=== Section Start ===

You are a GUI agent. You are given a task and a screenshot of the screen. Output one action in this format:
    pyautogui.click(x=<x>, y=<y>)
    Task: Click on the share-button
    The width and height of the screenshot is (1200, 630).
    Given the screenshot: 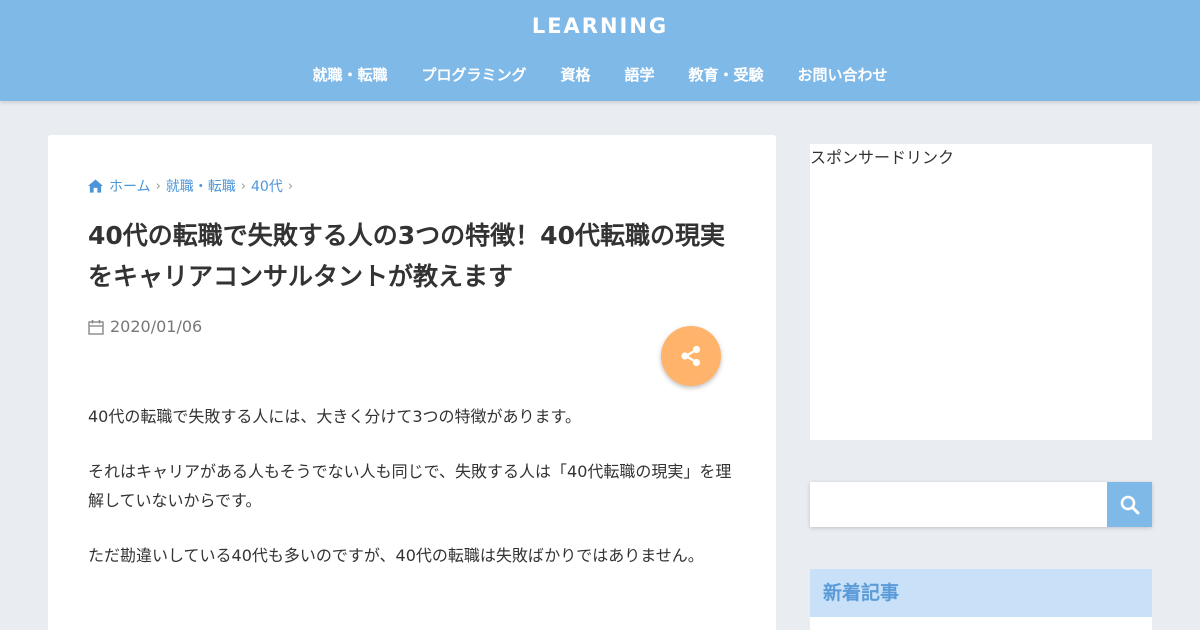 What is the action you would take?
    pyautogui.click(x=691, y=356)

=== Section End ===

• _Required action_:
Rewrite the material, starting at its beginning and ending with the line that contains "The width and", replacing "share-button" with "menu-button" and leaving everything else unchanged.

• _Response to the task_:
You are a GUI agent. You are given a task and a screenshot of the screen. Output one action in this format:
    pyautogui.click(x=<x>, y=<y>)
    Task: Click on the menu-button
    The width and height of the screenshot is (1200, 630).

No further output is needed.